Latent Variable Modelling in brms
I’ve been absent from this blog over the past few years. It seems I’ve been busy settling myself into my PhD! This is the first blog of 2020, and hopefully the first of many new statistical posts disseminating the various tidbits I’ve been learning during my PhD.
This blog post will cover modelling latent variables in the brms package in R. Latent variables are an important statistical concept in psychology, and I’ve found myself using them a lot in my PhD so far. But our options for statistically modelling latent variables, especially within Bayesian frameworks, are booming. Here’s a quick foray into this area.
What are latent variables?
Often, we are interested in studying variables which we cannot directly measure. For example, we may be interested in extraversion, a facet of personality that describes how outgoing and social someone is. There is no instrument or scientific measure that we can use to directly measure extraversion, at least not in the same way that we can directly measure distance in metres.
To get around this, psychologists often ask people batteries of validated questions, such as “I enjoy parties” and “I am outgoing and sociable”, that indirectly measure extraversion. Together, they assume that these questionnaire items predict a statistically unknown variable called a latent variable. This latent variable can simply be estimated, or can be used to predict other variables.
Using lavaan to measure latent variables
library(lavaan)
library(tidyverse)
The lavaan package in R is often used to measure latent variables. We will also use tidyverse to wrangle our data.
Let’s first create some simulated data to demonstrate this. We’ll create
an observed variable y
that is normally distributed around 0 with a
standard deviation of 2.
y <- rnorm(n = 100, mean = 0, sd = 2)
Now we will create a latent variable x
that is correlated with y
. To make this
more concrete, imagine that x
is extraversion, and y
is something
that is predicted by extraversion, like ability to make people laugh at
parties.
x <- rnorm(n = 100, mean = y, sd = 2)
We simulated latent x
and observed y
to be positively correlated.
cor(x, y) %>% round(2)
## [1] 0.62
Unfortunately, since x
is a latent variable, we can never know this
correlation for certain in the real world.
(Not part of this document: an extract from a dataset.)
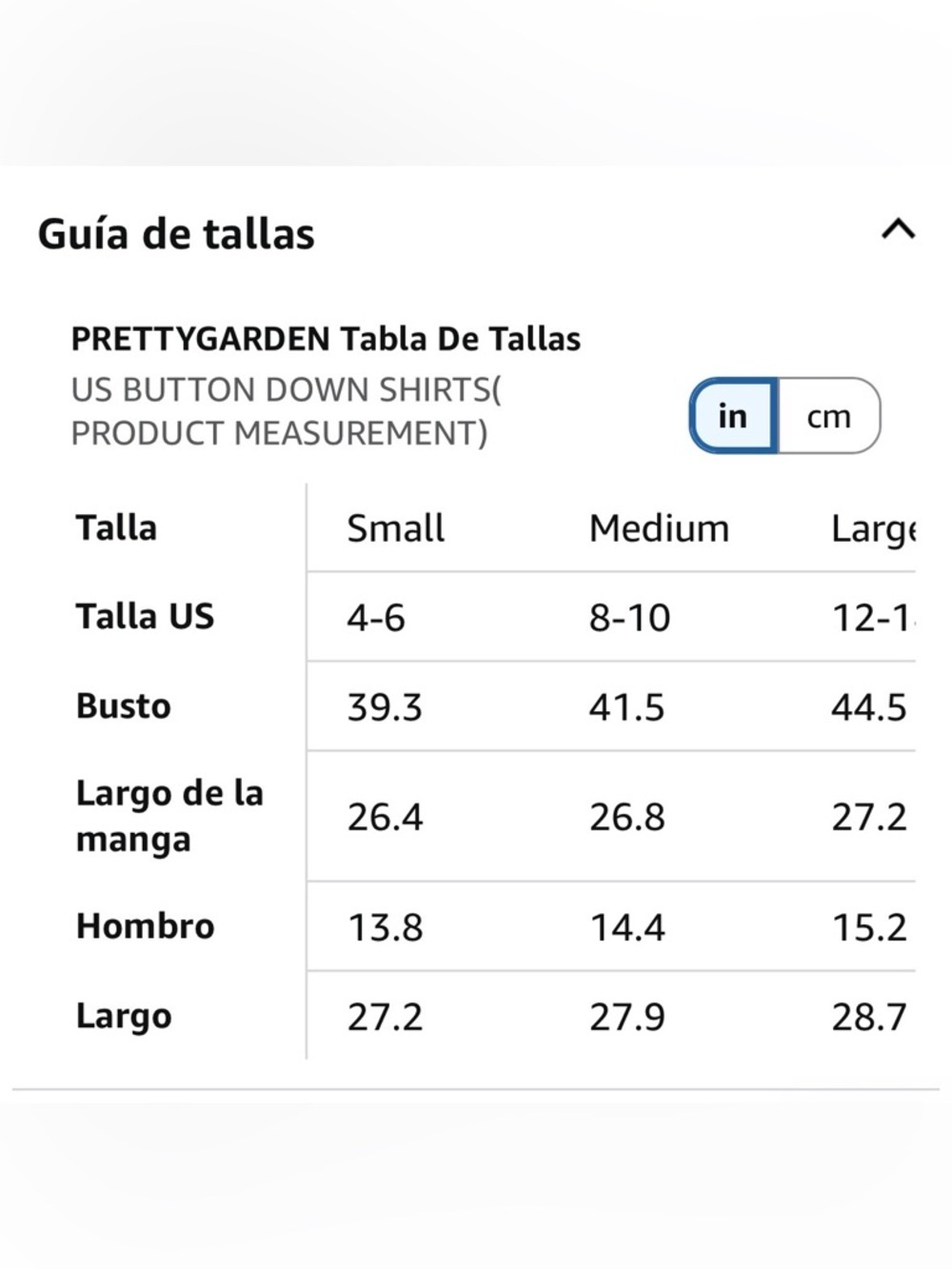Select the Medium size column header

pos(659,528)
Instead, we need to use
various measures of this latent variable, which we will call z1
, z2
,
and z3
, to infer x
. We add some noise around these manifest variables,
as none of them are perfect measures of x
.
z1 <- rnorm(n = 100, mean = x, sd = 0.5)
z2 <- rnorm(n = 100, mean = x, sd = 0.5)
z3 <- rnorm(n = 100, mean = x, sd = 0.5)
Put these together into one dataframe.
d <- data.frame(y = y, x = x, z1 = z1, z2 = z2, z3 = z3)
rm(x, y, z1, z2, z3)
Now we will use lavaan to measure this latent variable.
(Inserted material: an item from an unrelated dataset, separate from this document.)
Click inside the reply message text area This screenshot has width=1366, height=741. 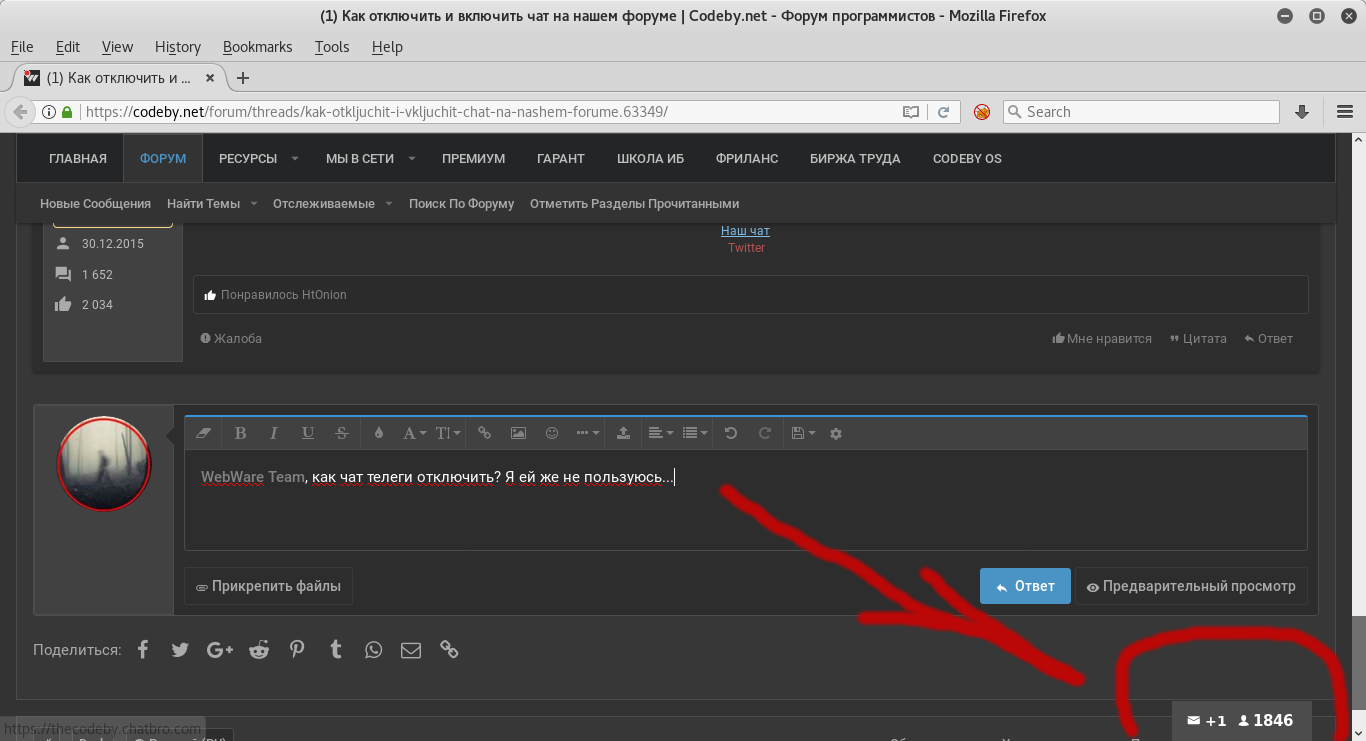[745, 510]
fit <- cfa('X =~ z1 + z2 + z3', data = d)
summary(fit)
## lavaan 0.6-5 ended normally after 58 iterations
##
## Estimator ML
## Optimization method NLMINB
## Number of free parameters 6
##
## Number of observations 100
##
## Model Test User Model:
##
## Test statistic 0.000
## Degrees of freedom 0
##
## Parameter Estimates:
##
## Information Expected
## Information saturated (h1) model Structured
## Standard errors Standard
##
## Latent Variables:
## Estimate Std.Err z-value P(>|z|)
## X =~
## z1 1.000
## z2 0.987 0.032 31.284 0.000
## z3 1.029 0.031 32.700 0.000
##
## Variances:
## Estimate Std.Err z-value P(>|z|)
## .z1 0.315 0.063 4.972 0.000
## .z2 0.255 0.057 4.493 0.000
## .z3 0.221 0.057 3.873 0.000
## X 5.844 0.871 6.710 0.000
How well have we estimated the latent variable?
d$x.pred <- predict(fit)
cor(d$x, d$x.pred) %>% as.numeric() %>% round(2)
## [1] 0.99
We estimated it pretty well. Can we also retrieve the correlation
between x
and y
?
fit <- cfa('X =~ z1 + z2 + z3; y ~ X', data = d)
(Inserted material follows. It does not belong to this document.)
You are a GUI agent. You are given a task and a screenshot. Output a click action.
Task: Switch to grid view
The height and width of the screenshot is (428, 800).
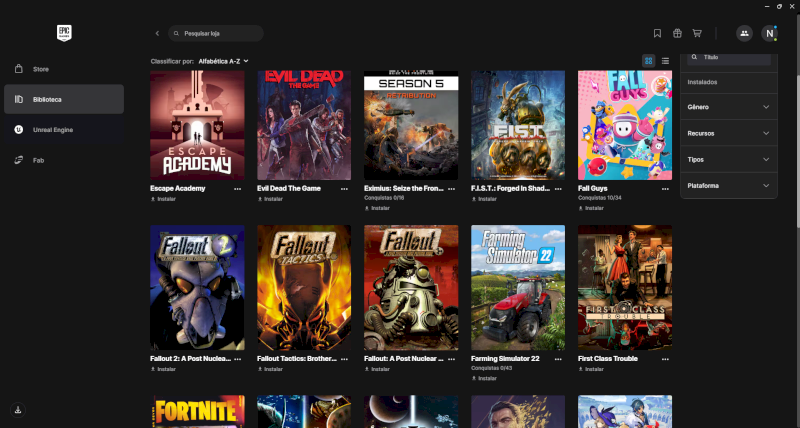click(x=649, y=61)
standardizedSolution(fit)[4,4] %>% round(2)
## [1] 0.61
This is essentially the same as our correlation above. This is a trivial
example, because we actually know what x
is in our data, but if we did
not, this latent variable approach would be the most valid way forward.
Here, just taking the mean of our continuous manifest variables gets us pretty close to the latent variable.
cor(d$x, apply(d[,c("z1","z2","z3")], 1, mean)) %>% round(2)
## [1] 0.99
But if we were using Likert scales, which we often do in psychology, taking the mean wouldn’t be valid.
Using brms
We can, however, take a Bayesian approach to this problem. The R package brms implements Bayesian regression. This package currently has latent variables in the works. But I thought I’d have a go here anyway.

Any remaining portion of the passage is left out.